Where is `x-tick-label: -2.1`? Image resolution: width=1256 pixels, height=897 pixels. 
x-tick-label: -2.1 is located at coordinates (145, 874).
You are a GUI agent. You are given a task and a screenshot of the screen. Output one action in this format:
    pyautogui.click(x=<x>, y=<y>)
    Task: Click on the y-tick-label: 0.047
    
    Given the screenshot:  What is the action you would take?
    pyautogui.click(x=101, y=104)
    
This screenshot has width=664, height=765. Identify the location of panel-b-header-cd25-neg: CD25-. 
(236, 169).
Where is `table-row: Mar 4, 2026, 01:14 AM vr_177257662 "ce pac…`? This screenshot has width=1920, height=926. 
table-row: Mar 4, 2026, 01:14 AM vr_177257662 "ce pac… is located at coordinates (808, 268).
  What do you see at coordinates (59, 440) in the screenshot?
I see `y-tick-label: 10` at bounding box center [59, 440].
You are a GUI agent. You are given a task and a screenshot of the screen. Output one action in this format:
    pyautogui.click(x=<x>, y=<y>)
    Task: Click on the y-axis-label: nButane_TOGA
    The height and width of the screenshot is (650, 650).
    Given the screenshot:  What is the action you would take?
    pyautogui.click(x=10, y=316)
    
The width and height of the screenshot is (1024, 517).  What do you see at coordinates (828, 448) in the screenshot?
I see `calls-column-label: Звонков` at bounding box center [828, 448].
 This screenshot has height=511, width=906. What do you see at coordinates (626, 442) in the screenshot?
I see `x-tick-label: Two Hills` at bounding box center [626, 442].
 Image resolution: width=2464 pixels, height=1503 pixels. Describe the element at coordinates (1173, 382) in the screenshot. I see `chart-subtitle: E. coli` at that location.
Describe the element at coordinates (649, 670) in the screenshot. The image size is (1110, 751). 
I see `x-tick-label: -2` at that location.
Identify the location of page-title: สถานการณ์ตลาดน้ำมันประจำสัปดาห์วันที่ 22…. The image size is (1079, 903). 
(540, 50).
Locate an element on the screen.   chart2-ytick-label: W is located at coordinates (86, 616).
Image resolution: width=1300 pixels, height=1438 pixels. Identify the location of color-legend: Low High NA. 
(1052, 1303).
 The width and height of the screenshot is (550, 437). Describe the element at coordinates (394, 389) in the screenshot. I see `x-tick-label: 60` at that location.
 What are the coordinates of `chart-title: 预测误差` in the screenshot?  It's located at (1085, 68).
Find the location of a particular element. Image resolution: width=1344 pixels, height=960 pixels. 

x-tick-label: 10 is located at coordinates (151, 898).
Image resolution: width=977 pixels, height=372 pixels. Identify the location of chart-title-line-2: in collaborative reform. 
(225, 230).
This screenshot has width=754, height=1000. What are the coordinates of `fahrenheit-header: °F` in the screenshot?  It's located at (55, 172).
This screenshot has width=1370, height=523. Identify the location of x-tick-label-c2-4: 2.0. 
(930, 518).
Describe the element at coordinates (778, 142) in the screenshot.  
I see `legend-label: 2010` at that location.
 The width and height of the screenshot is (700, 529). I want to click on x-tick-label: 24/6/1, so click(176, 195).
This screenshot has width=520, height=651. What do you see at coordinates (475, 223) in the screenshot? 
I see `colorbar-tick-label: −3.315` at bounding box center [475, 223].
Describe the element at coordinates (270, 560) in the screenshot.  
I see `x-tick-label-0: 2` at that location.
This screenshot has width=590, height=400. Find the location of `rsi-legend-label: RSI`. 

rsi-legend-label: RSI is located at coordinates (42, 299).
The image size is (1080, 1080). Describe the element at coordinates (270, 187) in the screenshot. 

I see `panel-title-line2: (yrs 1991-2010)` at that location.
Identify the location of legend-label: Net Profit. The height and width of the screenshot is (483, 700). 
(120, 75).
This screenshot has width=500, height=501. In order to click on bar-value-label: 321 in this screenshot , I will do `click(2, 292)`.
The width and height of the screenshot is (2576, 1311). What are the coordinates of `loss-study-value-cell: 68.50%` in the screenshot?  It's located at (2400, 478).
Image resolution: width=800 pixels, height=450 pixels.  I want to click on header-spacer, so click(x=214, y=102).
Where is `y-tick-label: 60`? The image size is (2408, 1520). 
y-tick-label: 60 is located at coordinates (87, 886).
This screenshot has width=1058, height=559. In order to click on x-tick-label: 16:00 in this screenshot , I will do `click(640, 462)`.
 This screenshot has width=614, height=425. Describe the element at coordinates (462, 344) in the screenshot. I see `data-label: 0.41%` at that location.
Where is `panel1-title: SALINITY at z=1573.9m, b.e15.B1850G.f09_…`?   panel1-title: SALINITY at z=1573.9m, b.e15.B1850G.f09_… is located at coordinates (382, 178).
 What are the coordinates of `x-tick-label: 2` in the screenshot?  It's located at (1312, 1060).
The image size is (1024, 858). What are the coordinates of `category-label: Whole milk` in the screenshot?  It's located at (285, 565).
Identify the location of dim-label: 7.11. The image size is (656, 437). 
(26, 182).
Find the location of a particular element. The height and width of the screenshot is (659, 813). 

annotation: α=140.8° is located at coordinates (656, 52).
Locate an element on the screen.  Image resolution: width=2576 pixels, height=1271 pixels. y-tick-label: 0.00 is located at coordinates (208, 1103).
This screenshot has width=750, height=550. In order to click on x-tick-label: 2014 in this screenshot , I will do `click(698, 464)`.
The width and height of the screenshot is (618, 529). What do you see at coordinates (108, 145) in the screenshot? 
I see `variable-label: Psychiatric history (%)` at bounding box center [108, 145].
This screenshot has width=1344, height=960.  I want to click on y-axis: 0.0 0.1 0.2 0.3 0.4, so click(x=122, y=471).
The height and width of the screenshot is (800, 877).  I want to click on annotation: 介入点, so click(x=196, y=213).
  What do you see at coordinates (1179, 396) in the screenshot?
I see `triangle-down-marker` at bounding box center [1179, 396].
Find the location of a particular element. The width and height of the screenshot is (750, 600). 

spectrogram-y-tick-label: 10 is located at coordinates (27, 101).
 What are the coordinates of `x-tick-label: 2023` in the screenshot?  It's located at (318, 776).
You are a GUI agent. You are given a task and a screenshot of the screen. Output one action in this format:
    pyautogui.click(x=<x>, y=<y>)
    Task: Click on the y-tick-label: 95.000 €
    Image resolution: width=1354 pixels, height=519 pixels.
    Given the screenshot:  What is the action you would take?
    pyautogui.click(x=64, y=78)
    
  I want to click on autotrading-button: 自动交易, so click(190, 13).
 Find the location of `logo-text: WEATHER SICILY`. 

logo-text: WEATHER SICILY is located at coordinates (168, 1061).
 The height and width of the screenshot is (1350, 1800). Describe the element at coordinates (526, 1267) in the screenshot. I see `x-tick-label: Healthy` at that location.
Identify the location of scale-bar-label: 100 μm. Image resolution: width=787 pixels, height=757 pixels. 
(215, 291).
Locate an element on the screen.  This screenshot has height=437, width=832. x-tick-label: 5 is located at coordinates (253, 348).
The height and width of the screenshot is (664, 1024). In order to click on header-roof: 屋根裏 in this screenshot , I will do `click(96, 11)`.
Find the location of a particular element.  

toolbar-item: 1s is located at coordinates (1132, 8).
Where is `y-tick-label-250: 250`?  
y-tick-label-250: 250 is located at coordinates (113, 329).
+++
▶ [Problem]:
Copy all of the data above verbatim, line by line, without changing anything.

▶ [Solution to the exercise]:
Where is `x-tick-label: -2.1`? Image resolution: width=1256 pixels, height=897 pixels. 
x-tick-label: -2.1 is located at coordinates (145, 874).
You are a GUI agent. You are given a task and a screenshot of the screen. Output one action in this format:
    pyautogui.click(x=<x>, y=<y>)
    Task: Click on the y-tick-label: 0.047
    
    Given the screenshot:  What is the action you would take?
    pyautogui.click(x=101, y=104)
    
This screenshot has width=664, height=765. Identify the location of panel-b-header-cd25-neg: CD25-. 
(236, 169).
Where is `table-row: Mar 4, 2026, 01:14 AM vr_177257662 "ce pac…`? This screenshot has width=1920, height=926. 
table-row: Mar 4, 2026, 01:14 AM vr_177257662 "ce pac… is located at coordinates (808, 268).
  What do you see at coordinates (59, 440) in the screenshot?
I see `y-tick-label: 10` at bounding box center [59, 440].
You are a GUI agent. You are given a task and a screenshot of the screen. Output one action in this format:
    pyautogui.click(x=<x>, y=<y>)
    Task: Click on the y-axis-label: nButane_TOGA
    The height and width of the screenshot is (650, 650).
    Given the screenshot:  What is the action you would take?
    pyautogui.click(x=10, y=316)
    
The width and height of the screenshot is (1024, 517).  What do you see at coordinates (828, 448) in the screenshot?
I see `calls-column-label: Звонков` at bounding box center [828, 448].
 This screenshot has height=511, width=906. What do you see at coordinates (626, 442) in the screenshot?
I see `x-tick-label: Two Hills` at bounding box center [626, 442].
 Image resolution: width=2464 pixels, height=1503 pixels. Describe the element at coordinates (1173, 382) in the screenshot. I see `chart-subtitle: E. coli` at that location.
Describe the element at coordinates (649, 670) in the screenshot. The image size is (1110, 751). 
I see `x-tick-label: -2` at that location.
Identify the location of page-title: สถานการณ์ตลาดน้ำมันประจำสัปดาห์วันที่ 22…. The image size is (1079, 903). 
(540, 50).
Locate an element on the screen.   chart2-ytick-label: W is located at coordinates (86, 616).
Image resolution: width=1300 pixels, height=1438 pixels. Identify the location of color-legend: Low High NA. 
(1052, 1303).
 The width and height of the screenshot is (550, 437). Describe the element at coordinates (394, 389) in the screenshot. I see `x-tick-label: 60` at that location.
 What are the coordinates of `chart-title: 预测误差` in the screenshot?  It's located at (1085, 68).
Find the location of a particular element. Image resolution: width=1344 pixels, height=960 pixels. 

x-tick-label: 10 is located at coordinates (151, 898).
Image resolution: width=977 pixels, height=372 pixels. Identify the location of chart-title-line-2: in collaborative reform. 
(225, 230).
This screenshot has width=754, height=1000. What are the coordinates of `fahrenheit-header: °F` in the screenshot?  It's located at (55, 172).
This screenshot has width=1370, height=523. Identify the location of x-tick-label-c2-4: 2.0. 
(930, 518).
Describe the element at coordinates (778, 142) in the screenshot.  
I see `legend-label: 2010` at that location.
 The width and height of the screenshot is (700, 529). I want to click on x-tick-label: 24/6/1, so click(176, 195).
This screenshot has width=520, height=651. What do you see at coordinates (475, 223) in the screenshot? 
I see `colorbar-tick-label: −3.315` at bounding box center [475, 223].
Describe the element at coordinates (270, 560) in the screenshot.  
I see `x-tick-label-0: 2` at that location.
This screenshot has width=590, height=400. Find the location of `rsi-legend-label: RSI`. 

rsi-legend-label: RSI is located at coordinates (42, 299).
The image size is (1080, 1080). Describe the element at coordinates (270, 187) in the screenshot. 

I see `panel-title-line2: (yrs 1991-2010)` at that location.
Identify the location of legend-label: Net Profit. The height and width of the screenshot is (483, 700). 
(120, 75).
This screenshot has width=500, height=501. In order to click on bar-value-label: 321 in this screenshot , I will do `click(2, 292)`.
The width and height of the screenshot is (2576, 1311). What are the coordinates of `loss-study-value-cell: 68.50%` in the screenshot?  It's located at (2400, 478).
Image resolution: width=800 pixels, height=450 pixels.  I want to click on header-spacer, so click(x=214, y=102).
Where is `y-tick-label: 60`? The image size is (2408, 1520). 
y-tick-label: 60 is located at coordinates (87, 886).
This screenshot has width=1058, height=559. In order to click on x-tick-label: 16:00 in this screenshot , I will do `click(640, 462)`.
 This screenshot has width=614, height=425. Describe the element at coordinates (462, 344) in the screenshot. I see `data-label: 0.41%` at that location.
Where is `panel1-title: SALINITY at z=1573.9m, b.e15.B1850G.f09_…`?   panel1-title: SALINITY at z=1573.9m, b.e15.B1850G.f09_… is located at coordinates (382, 178).
 What are the coordinates of `x-tick-label: 2` in the screenshot?  It's located at (1312, 1060).
The image size is (1024, 858). What are the coordinates of `category-label: Whole milk` in the screenshot?  It's located at (285, 565).
Identify the location of dim-label: 7.11. The image size is (656, 437). 
(26, 182).
Find the location of a particular element. The height and width of the screenshot is (659, 813). 

annotation: α=140.8° is located at coordinates (656, 52).
Locate an element on the screen.  Image resolution: width=2576 pixels, height=1271 pixels. y-tick-label: 0.00 is located at coordinates (208, 1103).
This screenshot has width=750, height=550. In order to click on x-tick-label: 2014 in this screenshot , I will do `click(698, 464)`.
The width and height of the screenshot is (618, 529). What do you see at coordinates (108, 145) in the screenshot? 
I see `variable-label: Psychiatric history (%)` at bounding box center [108, 145].
This screenshot has width=1344, height=960.  I want to click on y-axis: 0.0 0.1 0.2 0.3 0.4, so click(x=122, y=471).
The height and width of the screenshot is (800, 877).  I want to click on annotation: 介入点, so click(x=196, y=213).
  What do you see at coordinates (1179, 396) in the screenshot?
I see `triangle-down-marker` at bounding box center [1179, 396].
Find the location of a particular element. The width and height of the screenshot is (750, 600). 

spectrogram-y-tick-label: 10 is located at coordinates (27, 101).
 What are the coordinates of `x-tick-label: 2023` in the screenshot?  It's located at (318, 776).
You are a GUI agent. You are given a task and a screenshot of the screen. Output one action in this format:
    pyautogui.click(x=<x>, y=<y>)
    Task: Click on the y-tick-label: 95.000 €
    Image resolution: width=1354 pixels, height=519 pixels.
    Given the screenshot:  What is the action you would take?
    pyautogui.click(x=64, y=78)
    
  I want to click on autotrading-button: 自动交易, so click(190, 13).
 Find the location of `logo-text: WEATHER SICILY`. 

logo-text: WEATHER SICILY is located at coordinates (168, 1061).
 The height and width of the screenshot is (1350, 1800). Describe the element at coordinates (526, 1267) in the screenshot. I see `x-tick-label: Healthy` at that location.
Identify the location of scale-bar-label: 100 μm. Image resolution: width=787 pixels, height=757 pixels. 
(215, 291).
Locate an element on the screen.  This screenshot has height=437, width=832. x-tick-label: 5 is located at coordinates (253, 348).
The height and width of the screenshot is (664, 1024). In order to click on header-roof: 屋根裏 in this screenshot , I will do `click(96, 11)`.
Find the location of a particular element.  

toolbar-item: 1s is located at coordinates (1132, 8).
Where is `y-tick-label-250: 250`?  
y-tick-label-250: 250 is located at coordinates (113, 329).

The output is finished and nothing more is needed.